:: Vorliegender Text ::

Hitler reagierte auf die sich überschlagenden Ereignisse vom Dezember 1941 in der ihm eigenen Art, andere für das vermeintliche Versagen der Fronttruppen bzw. ihrer Befehlshaber verantwortlich zu machen. Ein Wesenszug, der zwar nicht neu war, in dieser Intensität aber in eine Richtung wies, die zu einem bestimmenden Führungsmerkmal der zweiten Kriegshälfte wurde, nämlich keine neben seiner eigenen fachmilitärischen Meinung wirklich zu dulden. So bestätigte der „Haltebefehl“ vom 16. Dezember 1941 eine tiefgreifende Vertrauenskrise im OKW, in deren Folge Hitler völlig überhastete Personalentscheidungen traf.

Einen Tag zuvor war bereits der Oberbefehlshaber (OB) der Heeresgruppe Nord (HG), Generalfeldmarschall Ritter von Leeb, durch den bisherigen OB der 18. Armee, Generaloberst von Küchler, ersetzt worden. Am 18. Dezember löste der OB der 4. Armee, Generalfeldmarschall von Kluge, den OB der HG Mitte, Generalfeldmarschall von Bock, ab. Mit der Übernahme des Oberbefehls über das Heer am 19. Dezember schließlich vereinigte Hitler fortan die Führung von Wehrmacht und Heer in einer Hand.

Goebbels notierte zuversichtlich: „Ich bin davon überzeugt, daß er (Hitler) mit seiner gewohnten Energie und mit der Fähigkeit, im entscheidenden Augenblick brutal durchzugreifen, dem Heer wieder eine feste klare Spitze gibt.“ Mit „brutalem Durchgreifen“ allerdings war es nicht getan, wie die folgenden Wochen, Monate und Jahre zeigen sollten. Wie das konkret innerhalb der Wehrmachtsführung aussehen sollte, dokumentierte der Fall der Generalsobersten Erich Hoepner, der später zu einer wichtigen Figur im Widerstandskreis des 20. Juli 1944 gegen Hitler werden sollte. Als der kommandierende General eines Armeekorps Anfang Januar seine Truppen zurücknahm, um sie der drohenden Einkesselung durch die offensive Rote Armee zu entziehen und damit gegen Hitlers „Haltebefehl“ verstieß, statuierte der neue Oberbefehlshaber ein Exempel an Hoepner. Er enthob ihn seines Kommandos und stieß ihn wegen „Feigheit und Ungehorsam“ unehrenhaft aus der Wehrmacht aus. Von diesem Tag an mußte jeder Rückzugsbefehl bis Kriegsende persönlich von Hitler genehmigt werden.

:::
:: Bereitgestelltes Material ::

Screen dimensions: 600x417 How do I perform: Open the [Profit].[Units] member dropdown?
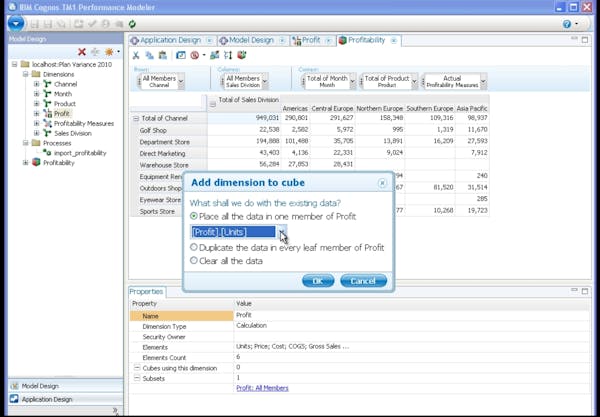click(x=282, y=232)
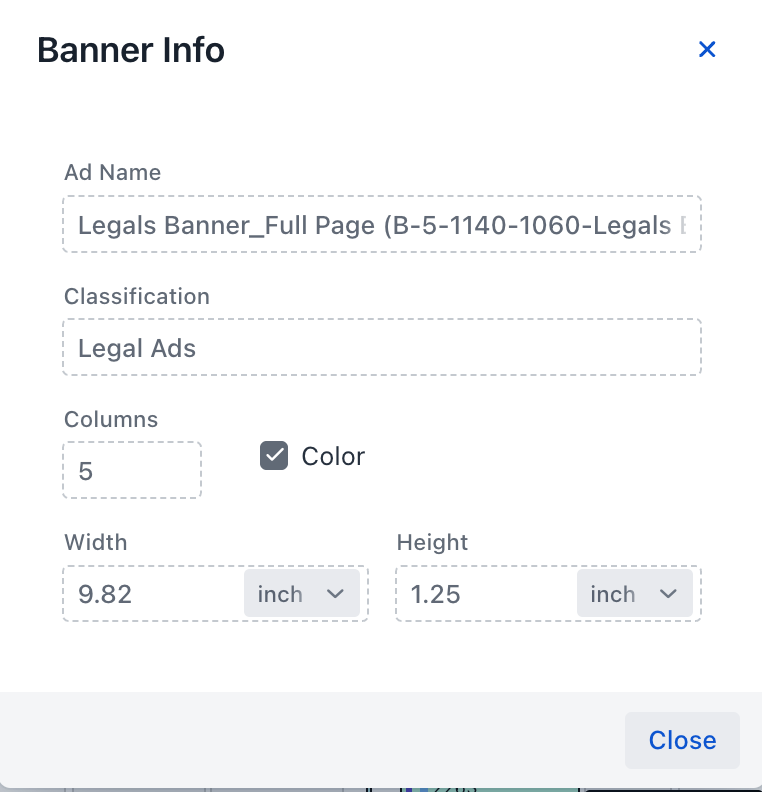Click the "Color" label text beside the checkbox
This screenshot has height=792, width=762.
coord(333,456)
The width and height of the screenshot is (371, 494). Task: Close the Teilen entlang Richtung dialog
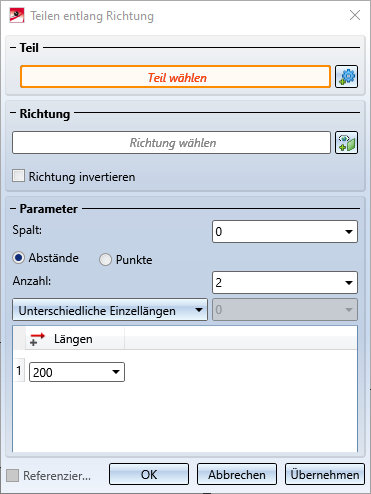coord(355,15)
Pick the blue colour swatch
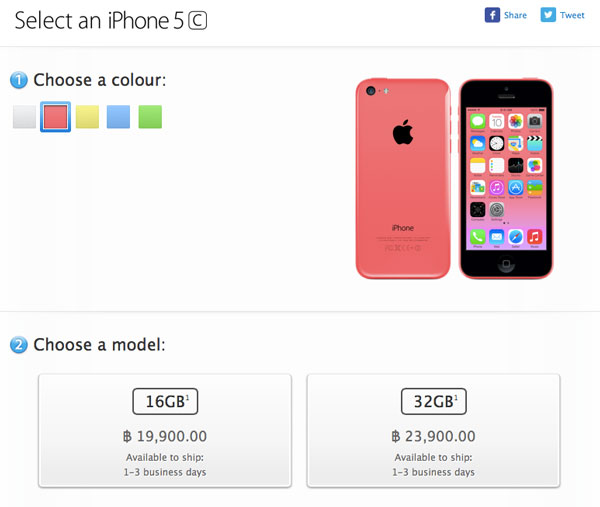The image size is (600, 507). pos(118,117)
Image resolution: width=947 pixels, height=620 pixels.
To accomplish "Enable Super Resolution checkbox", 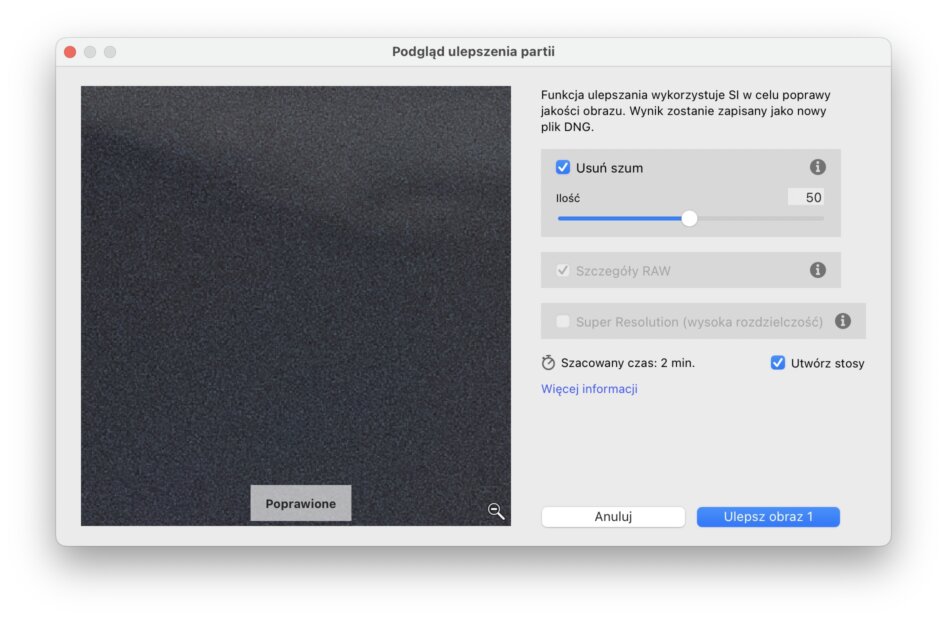I will click(x=563, y=321).
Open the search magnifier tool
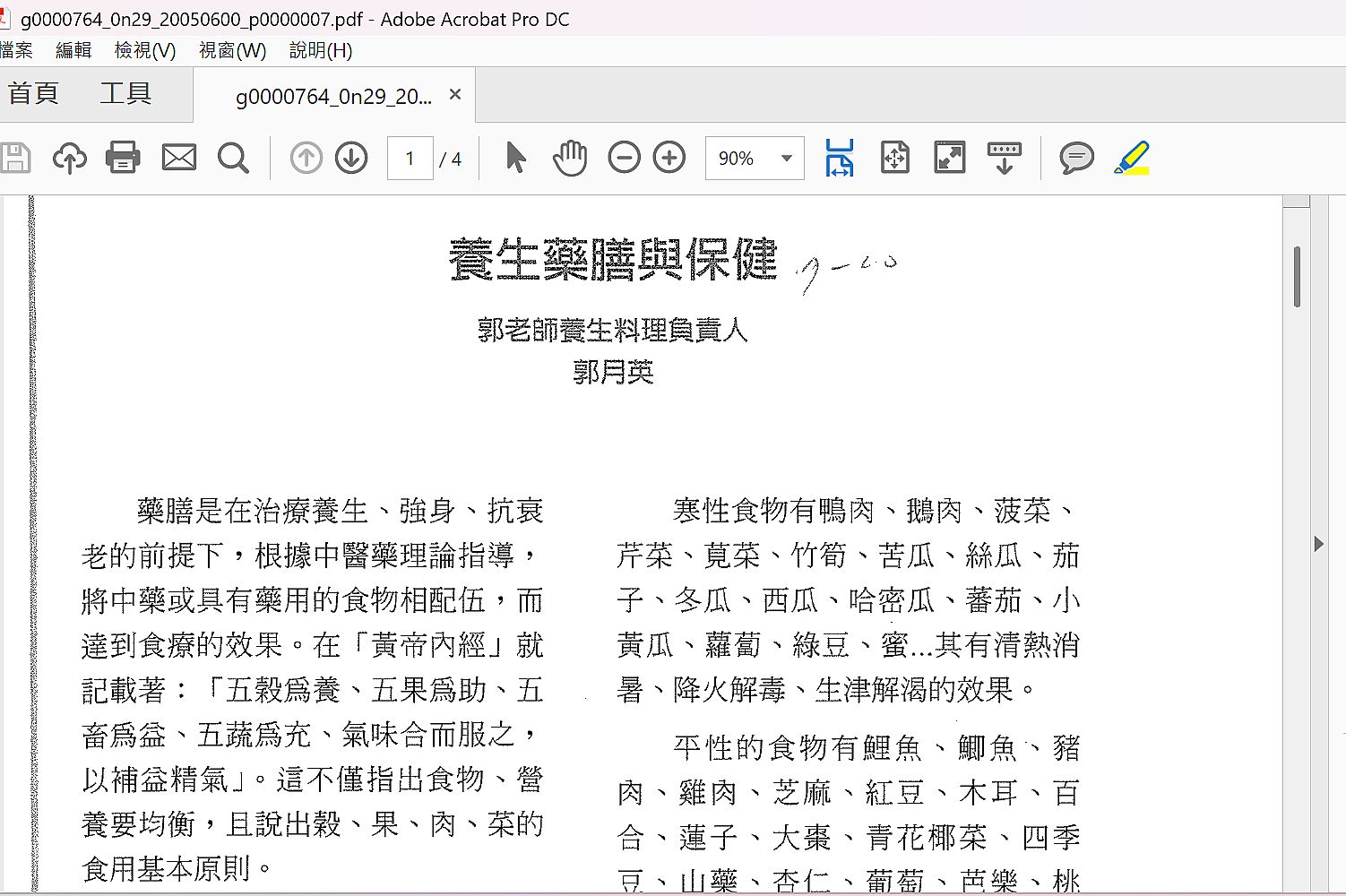1346x896 pixels. click(x=233, y=159)
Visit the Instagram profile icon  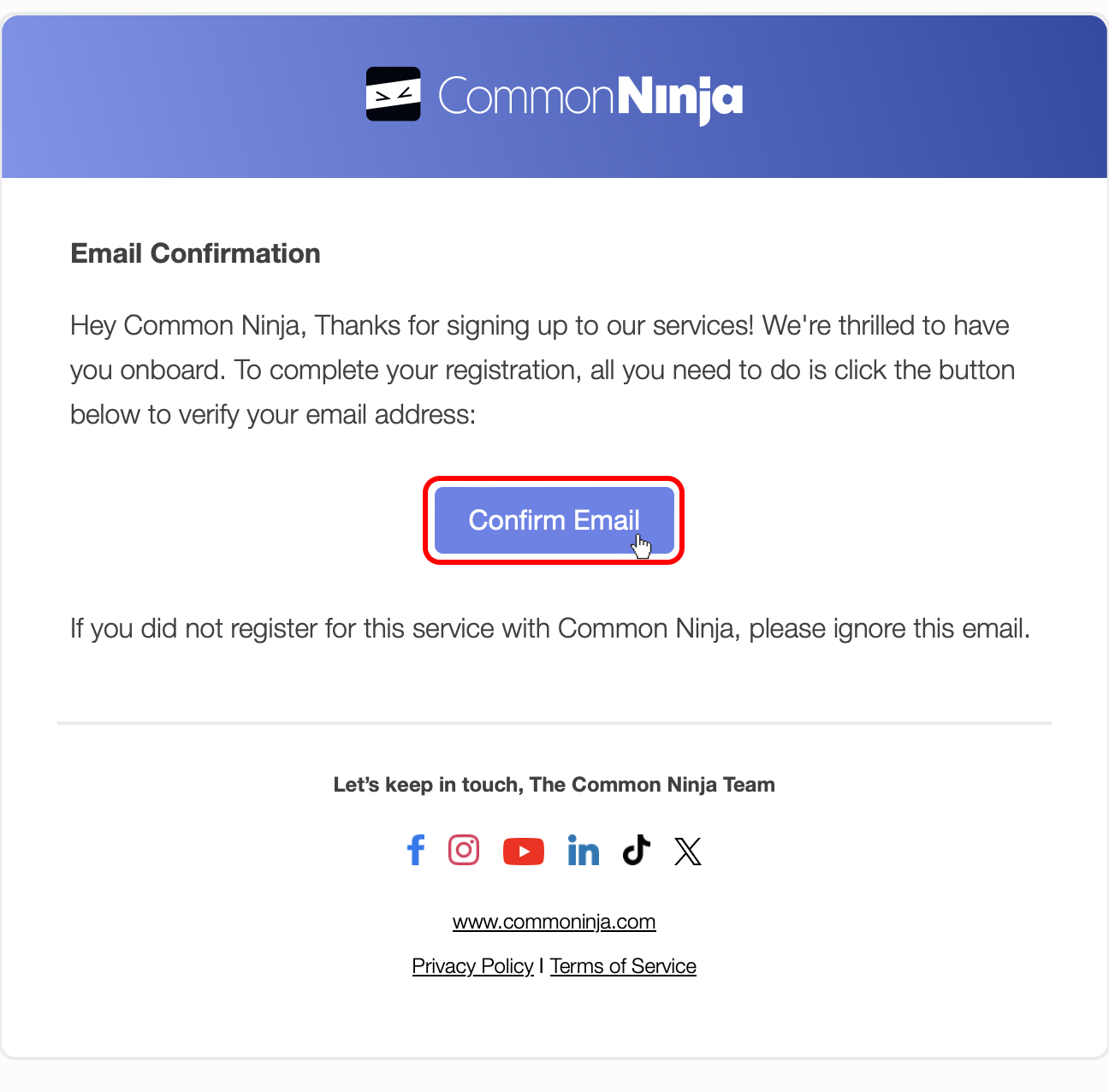tap(464, 850)
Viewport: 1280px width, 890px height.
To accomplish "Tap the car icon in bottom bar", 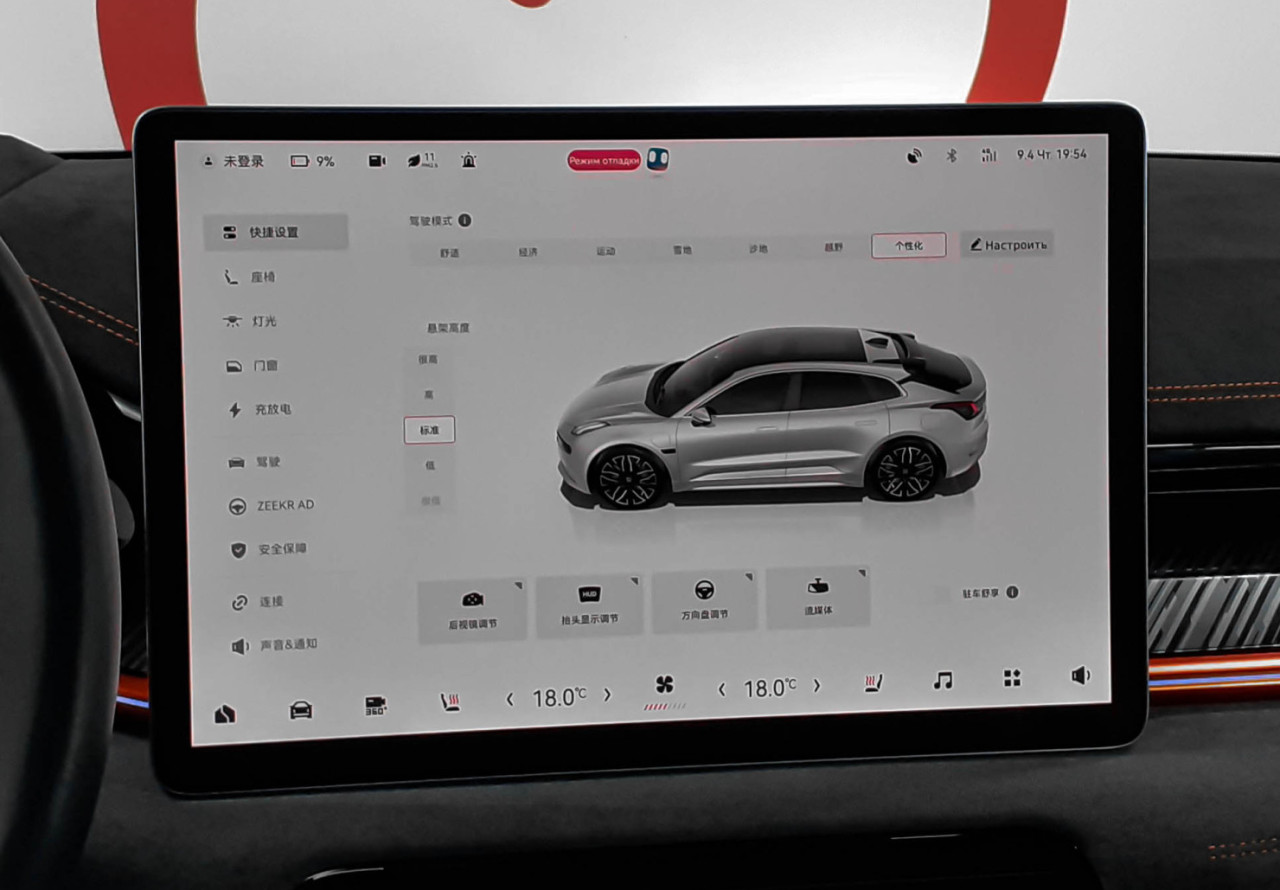I will (x=300, y=710).
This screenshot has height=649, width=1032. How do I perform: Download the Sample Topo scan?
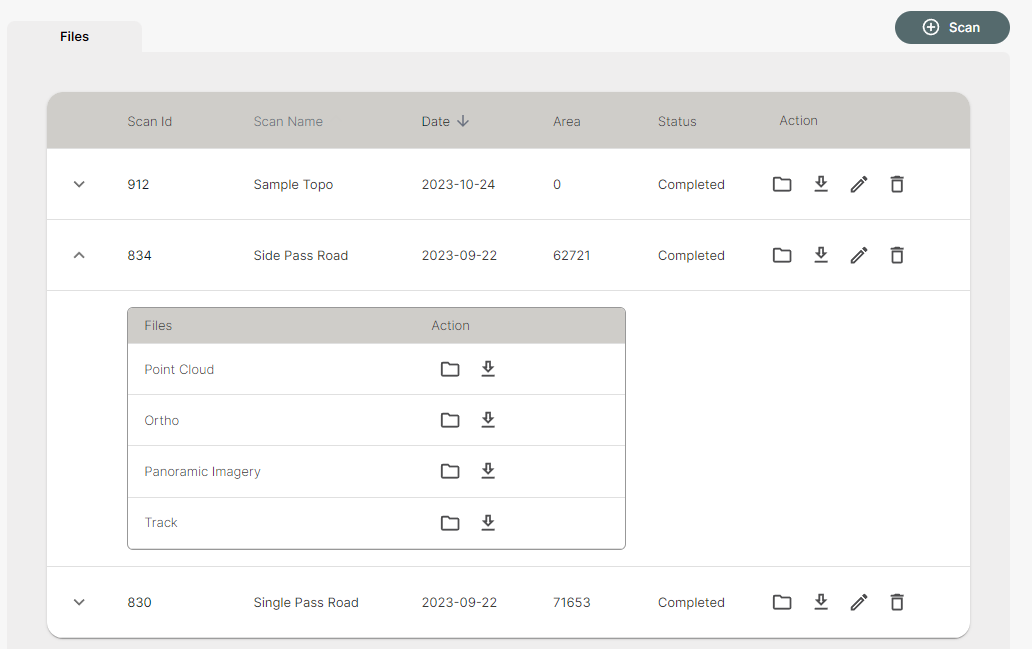click(x=821, y=184)
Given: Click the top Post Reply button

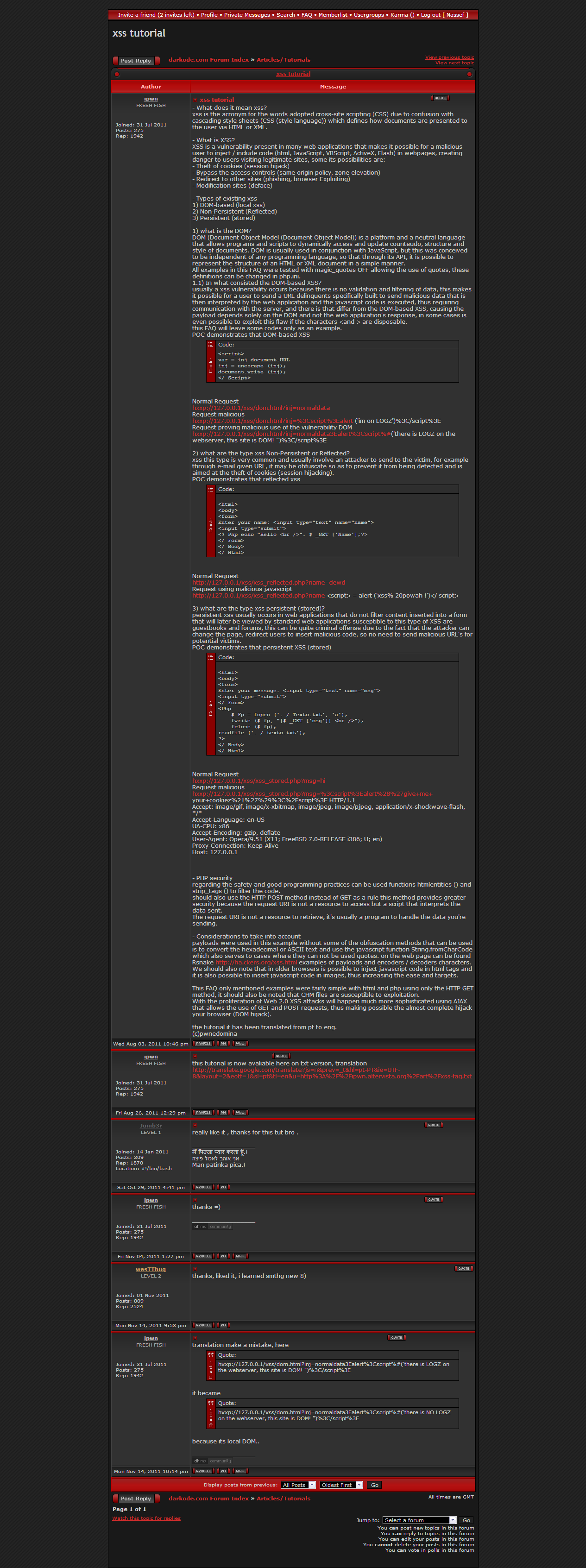Looking at the screenshot, I should [x=136, y=61].
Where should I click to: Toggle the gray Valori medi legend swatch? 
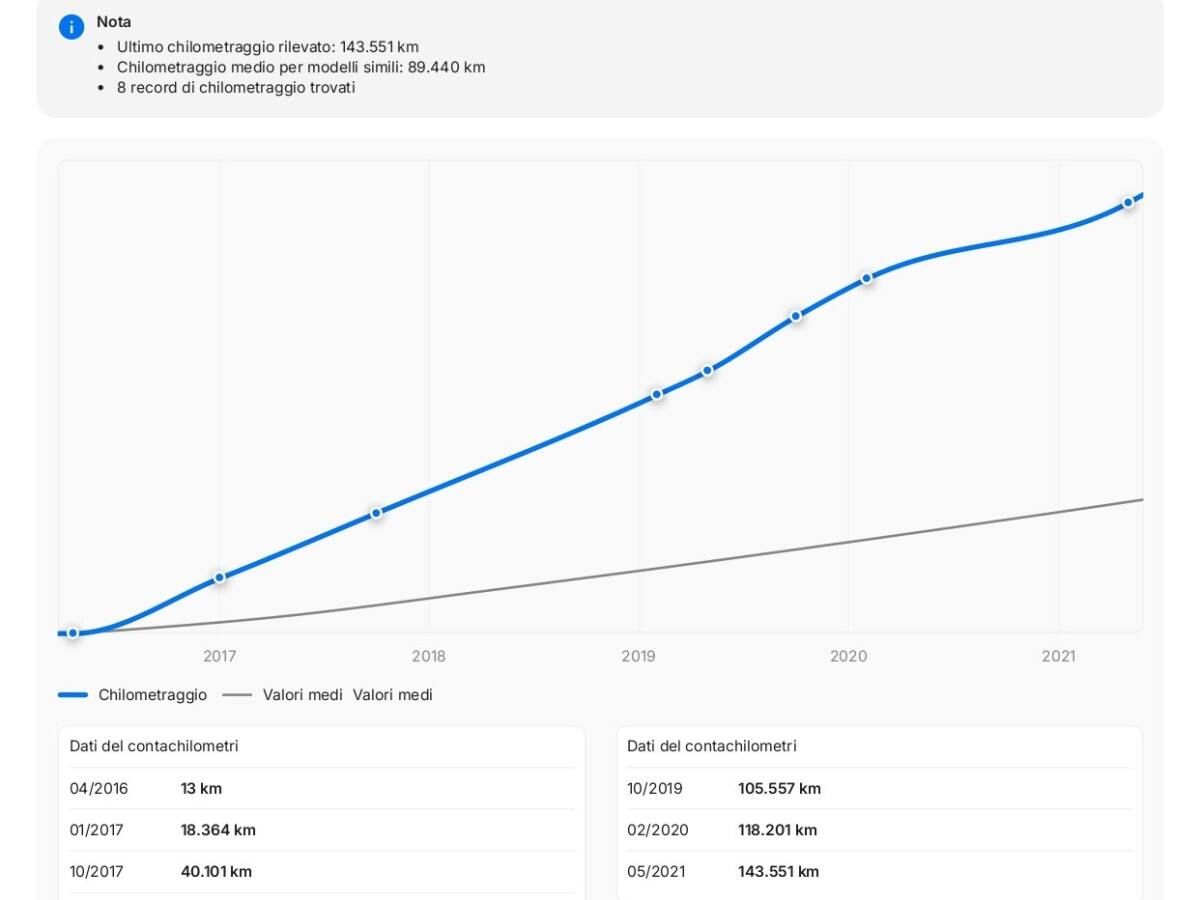(x=237, y=695)
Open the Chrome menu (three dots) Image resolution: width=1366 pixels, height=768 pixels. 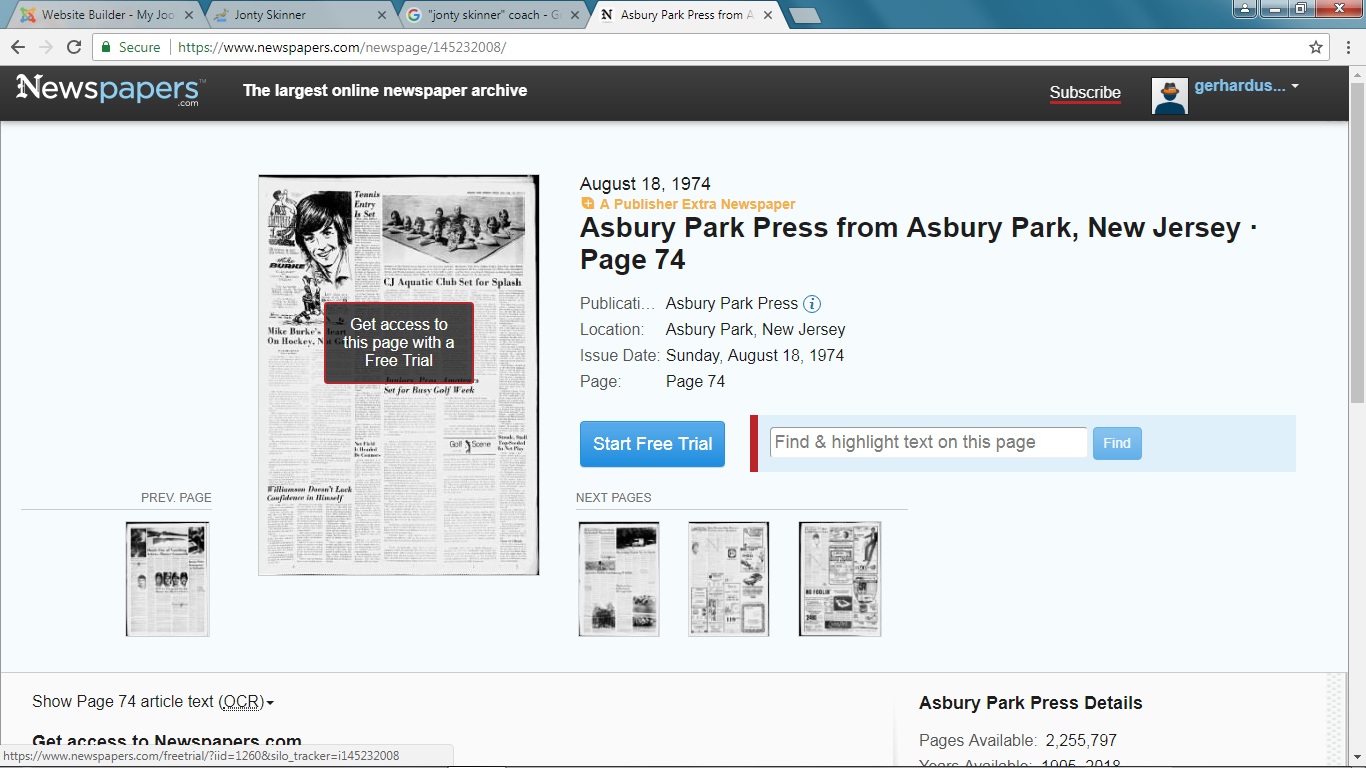pos(1348,47)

:::

▸ Aufgabe
Setze den Text über Hitlers Haltebefehl und seine Personalentscheidungen im Winter 1941/42 im Anschluss an seinen letzten Satz fort.

▸ Antwort
Die Wehrmachtführung hatte sehr wohl erkannt, daß das Deutsche Reich unabhängig vom Ausgang der Kämpfe an der Ostfront die Initiative auf dem Kontinent bei einer eurozentrischen Kriegführung der Angloamerikaner langfristig verlieren würde. Die OKW-Denkschrift vom 14. Dezember 1941 brachte es auf den Punkt: „Während Deutschland in der Hauptsache mit der Weiterführung des Ostfeldzuges belastet ist, erlaubt den Feindmächten der Rüstungsstand der USA (…) vorbereitende Schritte.“

Die beiden entscheidenden militärischen Dezember-Ereignisse – sowjetische Großoffensive und Kriegseintritt der USA – trafen die in einen allzu gewohnten Blitzkrieg-Rhythmus verfallene deutsche Führung unerwartet und mit einer Wucht, auf die Hitler nur mit einer selbstgerechten Kompetenzerweiterung seiner eigenen Person und Ablösung hochkarätiger Generale zu reagieren vermochte – statt eine grundlegende strategische Neuausrichtung der Kriegführung zu forcieren, die der geänderten Gesamtlage Rechnung trug.

Die Zäsur des Zweiten Weltkrieges war vollzogen, noch ehe dieser eigentlich begonnen hatte, worüber in der Forschung in seltener Eintracht Konsens besteht. Die Katastrophe von Stalingrad Anfang 1943 besaß, auch darin sind sich die Historiker einig, nur noch symbolische Bedeutung.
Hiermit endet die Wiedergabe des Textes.